Anyway, there had been sturdier additions to the movement in just the last couple of years. Dan and Deb Carey had moved to New Glarus, in southern Wisconsin, to open a craft brewery named after the town in the spring of 1993, with the initial capacity to make three thousand barrels annually. Its line of beers, particularly a cherry-infused Christmas ale, had proven extraordinarily popular since. Dan Carey was one of Michael Lewis’s pupils at UC-Davis and later studied at the Siebel Institute in Chicago; he went on to apprentice at a small brewery near Munich and then work as a production supervisor for Anheuser-Busch near Fort Collins, Colorado. Deb Carey grew up in Milwaukee, studied graphic design and marketing while at coll
ege in Montana, and raised the $400,000 for the brewery as a gift to her husband. The couple founded the brewery largely as a reaction to the homogenization they saw all around them; foodstuffs from mass producers (including Dan Carey’s onetime employer Anheuser-Busch) struck them as boring. “It’s like eating fast food every night of the week,” he would tell people. It was time to join the change.* On nearly the same latitude as New Glarus, though more than twelve hundred miles away, Alan Pugsley had teamed with Fred Forsley in early 1994 to start a new brewery near the busy waterfront of Portland, Maine, called the Shipyard Brewing Company. Its origins actually dated from 1992, when Forsley, a Gray, Maine, native and real estate entrepreneur, opened the Kennebunkport Brewing Company and the Federal Jack’s brewpub above it in that coastal town, with Pugsley consulting on the equipment setup and the beers.

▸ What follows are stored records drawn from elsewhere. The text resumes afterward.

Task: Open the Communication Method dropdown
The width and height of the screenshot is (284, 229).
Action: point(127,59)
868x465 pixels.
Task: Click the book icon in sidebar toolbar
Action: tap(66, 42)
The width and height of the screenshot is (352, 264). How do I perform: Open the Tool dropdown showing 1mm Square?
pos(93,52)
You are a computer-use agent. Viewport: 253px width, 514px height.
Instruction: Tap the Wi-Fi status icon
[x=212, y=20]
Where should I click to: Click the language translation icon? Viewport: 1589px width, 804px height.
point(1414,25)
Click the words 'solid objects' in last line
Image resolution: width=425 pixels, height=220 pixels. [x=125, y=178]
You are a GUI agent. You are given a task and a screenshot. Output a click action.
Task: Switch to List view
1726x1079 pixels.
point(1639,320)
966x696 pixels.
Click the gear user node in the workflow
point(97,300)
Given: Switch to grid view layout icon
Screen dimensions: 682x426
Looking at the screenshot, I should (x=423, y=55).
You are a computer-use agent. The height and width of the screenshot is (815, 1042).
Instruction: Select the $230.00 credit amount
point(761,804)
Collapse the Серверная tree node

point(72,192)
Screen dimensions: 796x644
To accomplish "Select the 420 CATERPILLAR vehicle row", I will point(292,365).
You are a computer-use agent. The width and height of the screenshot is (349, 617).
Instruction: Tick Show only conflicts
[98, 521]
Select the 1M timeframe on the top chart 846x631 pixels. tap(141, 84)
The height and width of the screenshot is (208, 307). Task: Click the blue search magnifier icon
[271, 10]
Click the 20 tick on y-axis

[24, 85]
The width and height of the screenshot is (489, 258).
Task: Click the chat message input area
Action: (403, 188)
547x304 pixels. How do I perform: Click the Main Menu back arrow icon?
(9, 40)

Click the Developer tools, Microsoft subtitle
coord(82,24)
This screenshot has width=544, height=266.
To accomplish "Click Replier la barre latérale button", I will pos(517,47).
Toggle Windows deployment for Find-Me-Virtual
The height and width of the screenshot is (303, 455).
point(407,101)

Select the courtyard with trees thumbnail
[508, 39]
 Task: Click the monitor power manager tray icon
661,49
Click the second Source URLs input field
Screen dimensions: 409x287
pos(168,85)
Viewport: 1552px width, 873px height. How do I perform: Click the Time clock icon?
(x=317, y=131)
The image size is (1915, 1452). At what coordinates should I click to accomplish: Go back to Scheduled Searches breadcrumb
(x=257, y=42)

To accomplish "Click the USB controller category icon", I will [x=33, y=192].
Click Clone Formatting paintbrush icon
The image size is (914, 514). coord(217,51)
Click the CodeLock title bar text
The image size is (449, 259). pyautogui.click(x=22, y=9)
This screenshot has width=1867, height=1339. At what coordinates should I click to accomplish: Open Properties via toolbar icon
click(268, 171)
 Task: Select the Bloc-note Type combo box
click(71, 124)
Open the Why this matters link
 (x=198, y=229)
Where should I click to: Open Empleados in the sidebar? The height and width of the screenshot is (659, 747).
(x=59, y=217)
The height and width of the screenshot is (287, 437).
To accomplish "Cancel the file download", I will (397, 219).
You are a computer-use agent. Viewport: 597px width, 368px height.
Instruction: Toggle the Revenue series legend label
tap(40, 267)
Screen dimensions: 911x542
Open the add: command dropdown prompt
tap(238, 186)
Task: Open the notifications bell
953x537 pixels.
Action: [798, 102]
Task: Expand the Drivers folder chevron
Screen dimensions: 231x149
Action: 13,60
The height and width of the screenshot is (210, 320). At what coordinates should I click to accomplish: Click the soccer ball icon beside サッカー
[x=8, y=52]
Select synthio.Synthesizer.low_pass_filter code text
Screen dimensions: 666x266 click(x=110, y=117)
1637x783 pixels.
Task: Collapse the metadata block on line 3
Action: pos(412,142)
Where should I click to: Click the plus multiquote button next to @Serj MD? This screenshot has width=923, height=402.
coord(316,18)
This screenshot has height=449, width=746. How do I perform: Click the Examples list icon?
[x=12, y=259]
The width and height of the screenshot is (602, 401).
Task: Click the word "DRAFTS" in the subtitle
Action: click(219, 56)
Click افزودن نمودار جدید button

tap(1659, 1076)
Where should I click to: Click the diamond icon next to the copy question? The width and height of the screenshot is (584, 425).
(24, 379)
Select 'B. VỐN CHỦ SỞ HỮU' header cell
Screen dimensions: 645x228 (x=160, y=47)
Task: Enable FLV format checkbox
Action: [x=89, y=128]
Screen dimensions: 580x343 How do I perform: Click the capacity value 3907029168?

Out in Colorado, ranchers George Stranahan and Richard McIntyre were partnering in a new brewery in Denver, in an old laundry building at Broadway and Market Street, that would capitalize on the success of Stranahan’s Flying Dog Brewpub, which opened in Aspen in 1991. Stranahan was a polyglot—a rancher, a physicist, a photographer, an artist, an Ohio-raised heir to the Champion Spark Plug fortune—and nothing illustrated this more than where he got the name for his brewpub: from a painting of a flying dog in a hotel room in Rawalpindi, Pakistan, after climbing K2. Flying Dog’s brands would become particularly noteworthy for label illustrations by the English artist Ralph Steadman and musings from legendary writer and local resident Hunter S. Thompson.